WHAT IS BEING ASKED
Below are some entries. Copy each line in them that holds "computer".

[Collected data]
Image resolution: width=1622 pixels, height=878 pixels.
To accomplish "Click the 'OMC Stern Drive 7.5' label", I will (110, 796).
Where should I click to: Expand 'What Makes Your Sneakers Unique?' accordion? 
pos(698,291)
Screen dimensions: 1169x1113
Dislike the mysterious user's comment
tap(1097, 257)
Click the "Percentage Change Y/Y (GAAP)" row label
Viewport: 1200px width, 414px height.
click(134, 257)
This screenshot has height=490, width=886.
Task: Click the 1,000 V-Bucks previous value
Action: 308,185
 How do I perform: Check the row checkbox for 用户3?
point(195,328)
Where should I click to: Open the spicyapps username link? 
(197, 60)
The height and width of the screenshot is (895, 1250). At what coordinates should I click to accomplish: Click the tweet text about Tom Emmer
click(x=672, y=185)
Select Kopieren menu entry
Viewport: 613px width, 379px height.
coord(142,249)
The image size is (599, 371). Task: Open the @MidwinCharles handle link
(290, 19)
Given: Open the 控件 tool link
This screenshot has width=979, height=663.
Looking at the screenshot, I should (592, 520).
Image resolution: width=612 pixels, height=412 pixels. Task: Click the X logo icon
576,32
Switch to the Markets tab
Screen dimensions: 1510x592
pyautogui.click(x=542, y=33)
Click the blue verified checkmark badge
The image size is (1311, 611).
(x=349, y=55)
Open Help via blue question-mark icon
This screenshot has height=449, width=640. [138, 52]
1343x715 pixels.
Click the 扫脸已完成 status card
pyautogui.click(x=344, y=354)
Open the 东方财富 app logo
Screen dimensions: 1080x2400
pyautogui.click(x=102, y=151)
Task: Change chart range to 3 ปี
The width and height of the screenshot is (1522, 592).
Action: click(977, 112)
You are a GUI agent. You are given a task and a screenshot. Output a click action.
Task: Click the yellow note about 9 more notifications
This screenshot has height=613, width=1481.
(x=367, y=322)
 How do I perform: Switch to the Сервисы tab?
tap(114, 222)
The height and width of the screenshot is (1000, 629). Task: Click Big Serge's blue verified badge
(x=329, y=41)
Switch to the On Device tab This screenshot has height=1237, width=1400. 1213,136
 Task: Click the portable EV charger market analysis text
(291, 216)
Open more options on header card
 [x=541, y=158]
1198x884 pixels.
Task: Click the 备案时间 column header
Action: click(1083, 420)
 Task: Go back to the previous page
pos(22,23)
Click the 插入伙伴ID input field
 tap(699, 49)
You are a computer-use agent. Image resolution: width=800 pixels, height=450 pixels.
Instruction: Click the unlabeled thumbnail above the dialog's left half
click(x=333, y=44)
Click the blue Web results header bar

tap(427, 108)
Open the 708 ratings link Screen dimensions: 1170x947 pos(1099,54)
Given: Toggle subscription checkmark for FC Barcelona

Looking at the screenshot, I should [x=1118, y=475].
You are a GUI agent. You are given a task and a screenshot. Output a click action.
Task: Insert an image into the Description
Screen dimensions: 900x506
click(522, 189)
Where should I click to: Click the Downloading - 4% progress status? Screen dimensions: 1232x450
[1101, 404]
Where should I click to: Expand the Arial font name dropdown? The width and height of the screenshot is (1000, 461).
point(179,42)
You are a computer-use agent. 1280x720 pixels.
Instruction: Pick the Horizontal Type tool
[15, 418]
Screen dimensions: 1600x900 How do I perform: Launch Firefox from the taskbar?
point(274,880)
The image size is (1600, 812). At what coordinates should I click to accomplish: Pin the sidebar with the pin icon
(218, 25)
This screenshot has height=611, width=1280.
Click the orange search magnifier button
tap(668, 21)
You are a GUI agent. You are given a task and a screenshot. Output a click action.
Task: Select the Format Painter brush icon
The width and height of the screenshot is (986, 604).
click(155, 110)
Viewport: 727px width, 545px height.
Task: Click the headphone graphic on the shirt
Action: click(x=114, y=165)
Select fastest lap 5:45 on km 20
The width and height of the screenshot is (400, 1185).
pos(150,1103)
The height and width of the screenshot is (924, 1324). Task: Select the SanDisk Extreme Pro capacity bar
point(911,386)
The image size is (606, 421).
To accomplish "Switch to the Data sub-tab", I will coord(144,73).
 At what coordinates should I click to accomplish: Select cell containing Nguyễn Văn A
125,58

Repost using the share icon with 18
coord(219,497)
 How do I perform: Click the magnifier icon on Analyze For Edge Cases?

OUTPUT OF THE TASK
You are a computer-use agent. Image resolution: width=800 pixels, height=450 pixels.
You are a computer-use agent. 1280x720 pixels.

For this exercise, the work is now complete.